Japan’s economy is also being crushed by debt. The “flash crash” of the Nikkei is a case in point. Japan’s Nikkei stock market is currently at the 15,000 point level, even after losing over 1000 points. The Greek philosopher Socrates said a person needed to “define their terms.” Context is EVERYTHING in figuring out what is really happening. The context is the Nikkei peaked at nearly 40,000 points in late 1989. Since then, it has lost 25,000 points in the last 20 plus years. This is a 60 percent loss of the total value it had in late 1989. This loss has been permanent and shows no sign of getting back to 40,000 any time soon.
By the way, the American NASDAQ peaked at 5200 and change in March of 2000. It has also permanently lost roughly one half of that value. The media shills ranting about Nasdaq rallies have no idea of what they are talking about. When the Nasdaq “increases from 2000 to 2500 it means nothing. The Nasdaq has been trading at 50 percent less for the last 13 years. How is that for long term investment? People should understand that the DOW took until 1954 to recover from the 1933 lows.

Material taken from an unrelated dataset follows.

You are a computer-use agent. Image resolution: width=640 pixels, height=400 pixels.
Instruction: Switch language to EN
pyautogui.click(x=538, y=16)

At any rate, Japan is on target to repeat the 1989 crash cycle. They have a 85 percent increase over the last six months or so. They have just had a massive crash that roughly equals 9 percent. The key issue is what happens now. Doomer Doug will only say that a massively indebted country like Japan can’t stimulate its way out of this. Japan is pretty much finished as a modern country due to Fukushima. After all, if you get radiation exposure by living in Tokyo then the stock market really doesn’t matter much.